The person who wrote it had meant to write "No good" -- as in out of order, busted, kaput-- but "No god" was perhaps closer to the point: Would a just and loving god allow broken parking meters?
That is the sort of existential thought that went through my mind as I perused a unique collection assembled by Eric Jenkins. I'm going to go out on a limb and say that Eric has the world's foremost collection of notes left by motorists on broken parking meters: those desperate missives hurriedly scribbled to an unseen meter reader in the hope of a little mercy.
"Hey," the notes seem to argue, "I'm not the sort of person who wouldn't pay for parking. I tried -- Lord knows I tried -- but this meter is broken. Give me a break, will you?"
That's the subtext of the notes, but the text is usually a little terser:
"Won't take money."
"BROAKEN."
"It is out of services!"
"Takes Money Does Not Give Time!!"
"You see a lot of exclamation points," Eric, the connoisseur, pointed out as he lifted notes from an overstuffed box. "There's a lot of fear and anxiety."

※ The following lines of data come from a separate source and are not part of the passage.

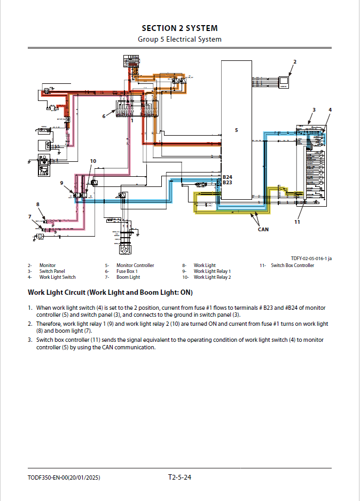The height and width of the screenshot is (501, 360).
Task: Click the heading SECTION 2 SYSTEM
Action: (179, 28)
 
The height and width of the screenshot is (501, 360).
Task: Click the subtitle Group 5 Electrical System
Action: (179, 39)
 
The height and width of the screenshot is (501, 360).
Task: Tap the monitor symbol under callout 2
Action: (284, 82)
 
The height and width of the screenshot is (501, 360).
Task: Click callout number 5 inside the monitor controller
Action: (236, 130)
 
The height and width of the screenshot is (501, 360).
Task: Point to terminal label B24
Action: (228, 177)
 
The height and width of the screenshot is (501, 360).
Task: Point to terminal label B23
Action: (228, 183)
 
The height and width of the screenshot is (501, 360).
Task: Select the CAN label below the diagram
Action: (262, 229)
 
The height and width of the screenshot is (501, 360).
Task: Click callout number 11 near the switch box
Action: (297, 222)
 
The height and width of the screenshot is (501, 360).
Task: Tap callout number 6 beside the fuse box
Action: (104, 115)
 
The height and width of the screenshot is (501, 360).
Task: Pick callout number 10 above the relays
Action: (93, 161)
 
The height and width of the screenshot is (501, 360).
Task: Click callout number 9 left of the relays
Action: (62, 183)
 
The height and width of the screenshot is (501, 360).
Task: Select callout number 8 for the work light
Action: (38, 204)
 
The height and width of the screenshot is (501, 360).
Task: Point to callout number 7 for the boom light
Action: (30, 216)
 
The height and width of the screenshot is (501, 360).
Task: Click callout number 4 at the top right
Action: (330, 110)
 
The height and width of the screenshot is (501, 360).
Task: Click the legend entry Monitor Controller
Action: (135, 265)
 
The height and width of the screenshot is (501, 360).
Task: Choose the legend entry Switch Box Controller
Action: (292, 265)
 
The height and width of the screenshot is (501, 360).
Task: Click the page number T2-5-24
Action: (179, 477)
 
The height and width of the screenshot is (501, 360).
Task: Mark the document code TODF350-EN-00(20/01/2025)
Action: (64, 477)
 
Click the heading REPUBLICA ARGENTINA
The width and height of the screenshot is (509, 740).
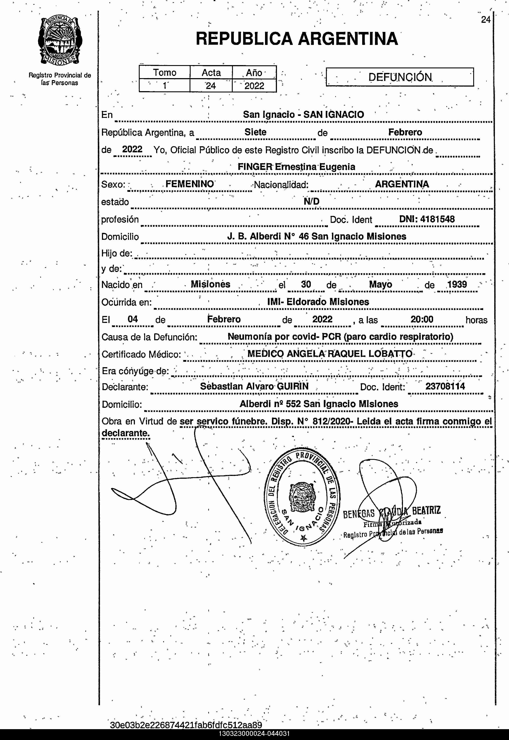297,39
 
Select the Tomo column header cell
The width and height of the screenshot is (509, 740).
165,72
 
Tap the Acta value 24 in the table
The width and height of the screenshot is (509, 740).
211,86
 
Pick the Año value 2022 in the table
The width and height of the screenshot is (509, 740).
254,86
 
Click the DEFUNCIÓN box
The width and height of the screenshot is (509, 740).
400,77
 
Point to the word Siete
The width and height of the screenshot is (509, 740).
255,132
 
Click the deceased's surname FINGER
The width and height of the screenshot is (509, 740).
255,167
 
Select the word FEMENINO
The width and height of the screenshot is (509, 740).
190,184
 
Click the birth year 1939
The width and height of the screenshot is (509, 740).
457,284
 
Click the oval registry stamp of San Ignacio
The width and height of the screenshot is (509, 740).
302,496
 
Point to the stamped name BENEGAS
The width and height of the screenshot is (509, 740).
358,513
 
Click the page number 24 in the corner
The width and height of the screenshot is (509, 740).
485,20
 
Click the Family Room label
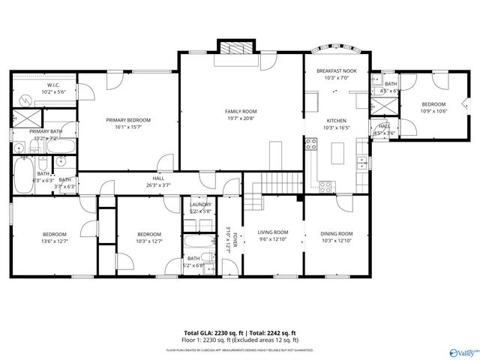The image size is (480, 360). (241, 111)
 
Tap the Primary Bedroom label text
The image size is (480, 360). (128, 120)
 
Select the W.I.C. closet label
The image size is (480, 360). (53, 86)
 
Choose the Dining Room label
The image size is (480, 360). (336, 232)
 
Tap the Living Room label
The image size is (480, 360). (273, 232)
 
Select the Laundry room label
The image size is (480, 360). (200, 204)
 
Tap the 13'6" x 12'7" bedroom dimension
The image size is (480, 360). (54, 242)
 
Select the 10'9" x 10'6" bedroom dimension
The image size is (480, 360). (433, 111)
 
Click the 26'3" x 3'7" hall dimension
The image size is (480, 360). (158, 185)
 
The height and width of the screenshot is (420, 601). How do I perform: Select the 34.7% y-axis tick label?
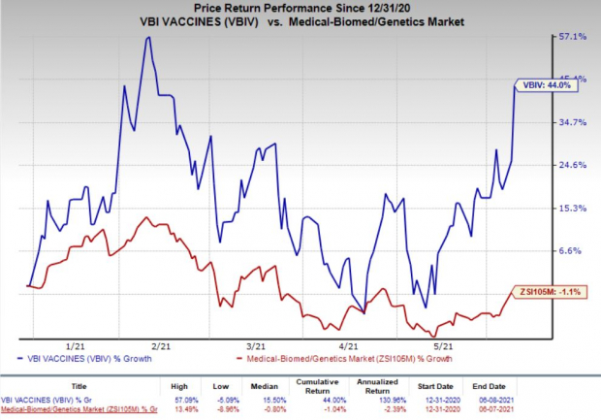[x=572, y=122]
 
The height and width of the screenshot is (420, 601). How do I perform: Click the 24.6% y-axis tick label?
[x=572, y=165]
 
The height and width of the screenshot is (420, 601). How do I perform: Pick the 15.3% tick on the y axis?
[x=572, y=208]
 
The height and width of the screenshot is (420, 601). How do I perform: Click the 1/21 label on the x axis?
[x=73, y=345]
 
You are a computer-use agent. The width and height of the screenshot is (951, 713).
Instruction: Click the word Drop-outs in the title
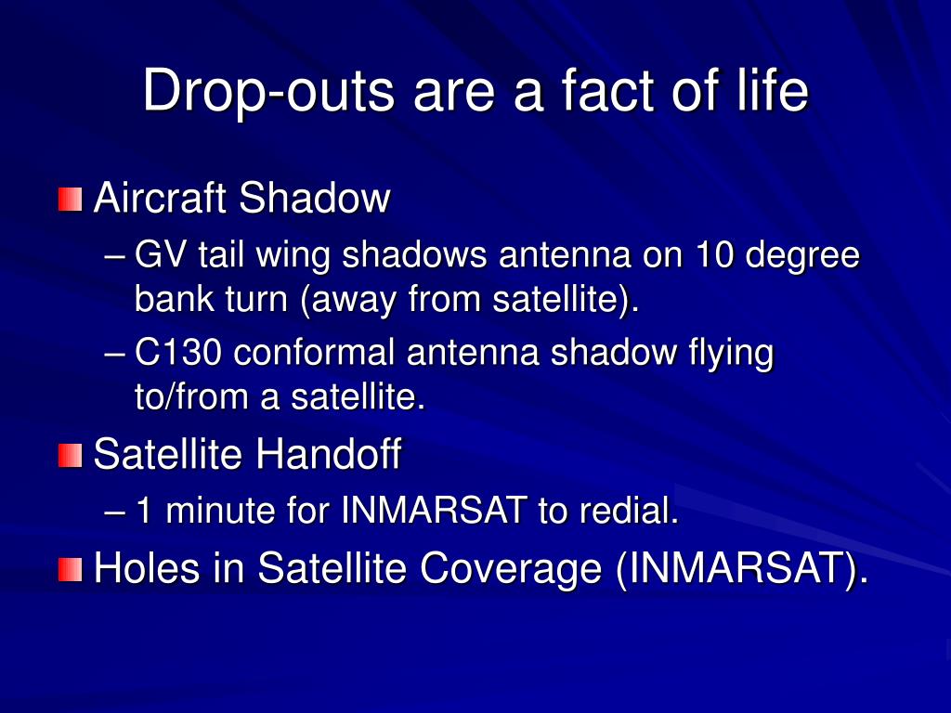[268, 91]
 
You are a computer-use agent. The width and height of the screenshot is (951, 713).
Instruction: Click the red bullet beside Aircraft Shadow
[71, 200]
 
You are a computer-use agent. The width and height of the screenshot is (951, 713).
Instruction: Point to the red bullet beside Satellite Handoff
[71, 455]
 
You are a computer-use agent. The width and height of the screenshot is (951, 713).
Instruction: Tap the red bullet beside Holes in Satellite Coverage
[71, 569]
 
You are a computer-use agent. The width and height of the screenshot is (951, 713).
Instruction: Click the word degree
[802, 257]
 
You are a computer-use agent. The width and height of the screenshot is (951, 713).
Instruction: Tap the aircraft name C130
[177, 352]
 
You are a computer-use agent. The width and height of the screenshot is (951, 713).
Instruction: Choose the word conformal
[314, 352]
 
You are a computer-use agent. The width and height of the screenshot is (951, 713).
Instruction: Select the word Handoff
[328, 453]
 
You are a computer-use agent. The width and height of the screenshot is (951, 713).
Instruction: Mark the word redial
[629, 510]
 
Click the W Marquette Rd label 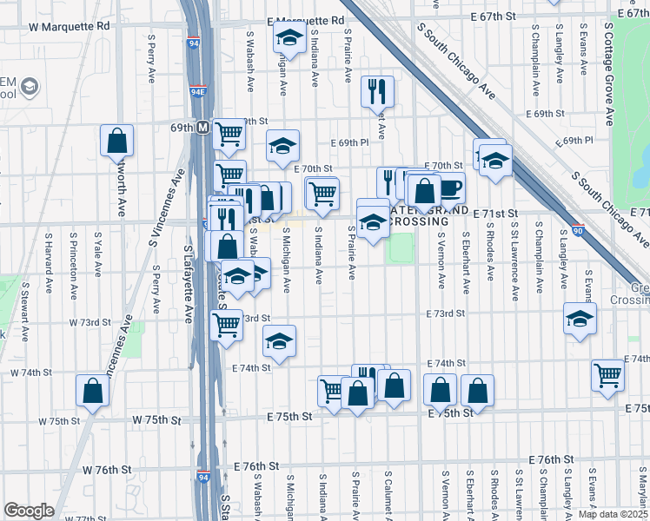click(x=70, y=26)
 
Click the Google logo click(x=29, y=511)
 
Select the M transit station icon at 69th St click(x=202, y=127)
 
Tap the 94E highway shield click(x=199, y=89)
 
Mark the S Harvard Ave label click(x=50, y=260)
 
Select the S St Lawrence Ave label click(x=515, y=260)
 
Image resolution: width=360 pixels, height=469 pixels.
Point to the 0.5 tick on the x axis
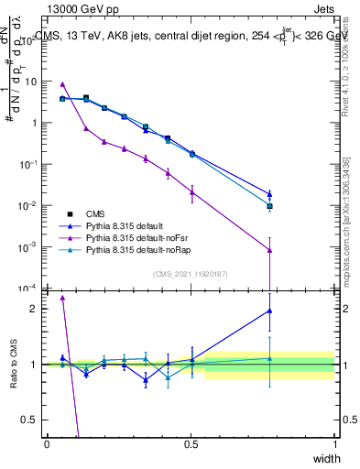coord(191,444)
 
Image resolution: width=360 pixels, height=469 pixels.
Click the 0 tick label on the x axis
coord(47,444)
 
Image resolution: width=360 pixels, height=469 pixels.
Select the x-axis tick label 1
coord(335,444)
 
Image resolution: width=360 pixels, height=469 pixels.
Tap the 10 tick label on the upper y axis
coord(31,82)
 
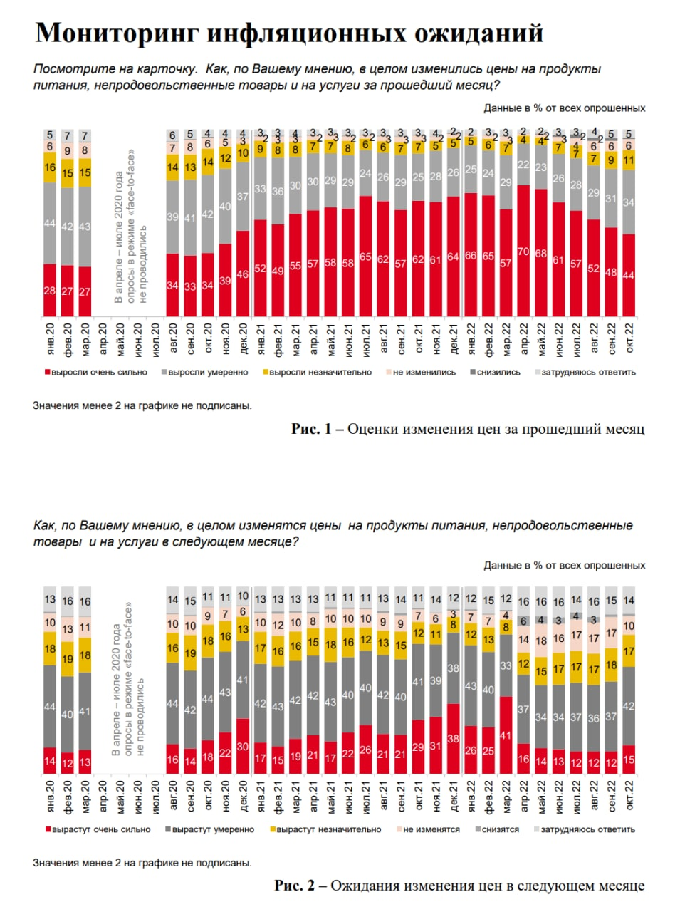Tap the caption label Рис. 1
311,429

Eric is an associate professor of architecture at Catholic University, and he has an architect's fascination with the engineering required to produce and affix these notes. It's a creative challenge: Using just the materials found somewhere on your person or in your car, can you persuade a ticket-dispensing bureaucrat to cut you some slack?
Man, the toolmaking animal, resorts to envelopes, napkins, paper bags, Rolodex cards, Post-Its. One note is scrawled on the back of a Superior Court detention list (meters near courthouses are prime collecting territory). Another is on the back of a bib from the Fairfax pediatric practice of Drs. Kacedan and Wolf.